• Data to examine:

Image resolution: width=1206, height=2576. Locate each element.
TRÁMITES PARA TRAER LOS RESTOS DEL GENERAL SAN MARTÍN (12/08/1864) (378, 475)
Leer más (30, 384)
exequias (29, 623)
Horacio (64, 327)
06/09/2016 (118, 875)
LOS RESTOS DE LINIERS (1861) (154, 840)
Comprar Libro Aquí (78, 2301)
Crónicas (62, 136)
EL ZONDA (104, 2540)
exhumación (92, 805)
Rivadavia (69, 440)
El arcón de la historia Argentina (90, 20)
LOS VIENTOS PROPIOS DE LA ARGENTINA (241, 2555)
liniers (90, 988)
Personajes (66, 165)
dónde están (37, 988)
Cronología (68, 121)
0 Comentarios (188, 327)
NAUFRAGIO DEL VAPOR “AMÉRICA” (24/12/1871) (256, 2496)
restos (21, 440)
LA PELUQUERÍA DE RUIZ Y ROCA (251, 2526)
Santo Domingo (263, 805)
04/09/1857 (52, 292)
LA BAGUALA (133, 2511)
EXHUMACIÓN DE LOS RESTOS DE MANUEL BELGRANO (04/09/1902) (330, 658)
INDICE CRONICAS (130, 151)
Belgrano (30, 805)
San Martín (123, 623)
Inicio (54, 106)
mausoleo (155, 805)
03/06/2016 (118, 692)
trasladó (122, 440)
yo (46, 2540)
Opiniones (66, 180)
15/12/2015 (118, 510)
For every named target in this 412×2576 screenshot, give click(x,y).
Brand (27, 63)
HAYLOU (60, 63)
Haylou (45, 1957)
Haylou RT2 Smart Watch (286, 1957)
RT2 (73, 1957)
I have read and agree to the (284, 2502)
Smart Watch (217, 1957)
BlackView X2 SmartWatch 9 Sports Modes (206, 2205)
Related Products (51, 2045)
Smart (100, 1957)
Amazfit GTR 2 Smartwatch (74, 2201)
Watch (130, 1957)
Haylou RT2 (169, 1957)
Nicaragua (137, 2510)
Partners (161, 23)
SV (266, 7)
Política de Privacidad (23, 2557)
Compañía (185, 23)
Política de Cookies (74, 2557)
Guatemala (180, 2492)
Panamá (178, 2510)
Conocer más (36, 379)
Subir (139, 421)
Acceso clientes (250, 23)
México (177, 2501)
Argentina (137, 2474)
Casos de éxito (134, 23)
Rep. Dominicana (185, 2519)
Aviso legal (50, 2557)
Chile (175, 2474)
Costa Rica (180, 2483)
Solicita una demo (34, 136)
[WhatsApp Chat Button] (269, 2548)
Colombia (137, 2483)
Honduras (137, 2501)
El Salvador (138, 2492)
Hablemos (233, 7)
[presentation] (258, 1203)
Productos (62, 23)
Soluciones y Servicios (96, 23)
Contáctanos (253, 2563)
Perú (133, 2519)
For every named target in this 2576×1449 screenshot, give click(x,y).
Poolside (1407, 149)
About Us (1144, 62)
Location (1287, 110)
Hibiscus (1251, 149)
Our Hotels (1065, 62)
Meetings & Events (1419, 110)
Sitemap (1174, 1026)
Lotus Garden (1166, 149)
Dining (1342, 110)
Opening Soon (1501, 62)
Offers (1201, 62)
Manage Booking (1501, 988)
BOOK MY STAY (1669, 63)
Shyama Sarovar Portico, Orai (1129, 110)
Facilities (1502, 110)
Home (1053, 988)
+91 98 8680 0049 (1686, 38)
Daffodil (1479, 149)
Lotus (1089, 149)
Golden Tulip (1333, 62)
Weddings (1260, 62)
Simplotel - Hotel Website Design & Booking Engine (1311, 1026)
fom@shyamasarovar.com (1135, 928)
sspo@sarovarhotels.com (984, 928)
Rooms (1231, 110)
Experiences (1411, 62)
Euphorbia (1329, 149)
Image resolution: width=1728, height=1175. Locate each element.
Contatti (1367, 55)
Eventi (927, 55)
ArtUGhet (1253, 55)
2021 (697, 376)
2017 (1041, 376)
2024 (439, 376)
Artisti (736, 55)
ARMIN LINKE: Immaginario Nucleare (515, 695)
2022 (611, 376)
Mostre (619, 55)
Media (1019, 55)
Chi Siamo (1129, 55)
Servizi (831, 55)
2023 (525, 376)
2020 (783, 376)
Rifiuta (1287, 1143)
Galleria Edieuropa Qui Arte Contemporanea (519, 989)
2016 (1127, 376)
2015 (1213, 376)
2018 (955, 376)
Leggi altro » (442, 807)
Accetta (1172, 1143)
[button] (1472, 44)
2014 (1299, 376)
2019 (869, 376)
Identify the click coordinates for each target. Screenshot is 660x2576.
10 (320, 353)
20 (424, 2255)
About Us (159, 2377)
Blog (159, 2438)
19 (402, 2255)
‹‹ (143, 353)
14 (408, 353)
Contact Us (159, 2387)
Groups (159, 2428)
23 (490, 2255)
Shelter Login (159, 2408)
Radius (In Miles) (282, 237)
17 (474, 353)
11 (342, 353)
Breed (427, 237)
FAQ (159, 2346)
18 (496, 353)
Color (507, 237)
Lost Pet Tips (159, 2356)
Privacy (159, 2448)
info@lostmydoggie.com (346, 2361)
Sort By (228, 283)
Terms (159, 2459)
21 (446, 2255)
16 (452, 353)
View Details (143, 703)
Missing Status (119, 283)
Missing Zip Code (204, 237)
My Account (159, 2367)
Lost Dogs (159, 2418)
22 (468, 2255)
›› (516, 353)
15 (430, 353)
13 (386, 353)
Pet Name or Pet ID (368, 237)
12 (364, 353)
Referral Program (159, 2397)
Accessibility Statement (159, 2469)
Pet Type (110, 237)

• Task statement: The answer must be the lines from the one containing "Terms (159, 2459)" through the last line of the records, copied exactly, with nothing else.

• Output for this task:
Terms (159, 2459)
21 (446, 2255)
16 (452, 353)
View Details (143, 703)
Missing Status (119, 283)
Missing Zip Code (204, 237)
My Account (159, 2367)
Lost Dogs (159, 2418)
22 (468, 2255)
›› (516, 353)
15 (430, 353)
13 (386, 353)
Pet Name or Pet ID (368, 237)
12 (364, 353)
Referral Program (159, 2397)
Accessibility Statement (159, 2469)
Pet Type (110, 237)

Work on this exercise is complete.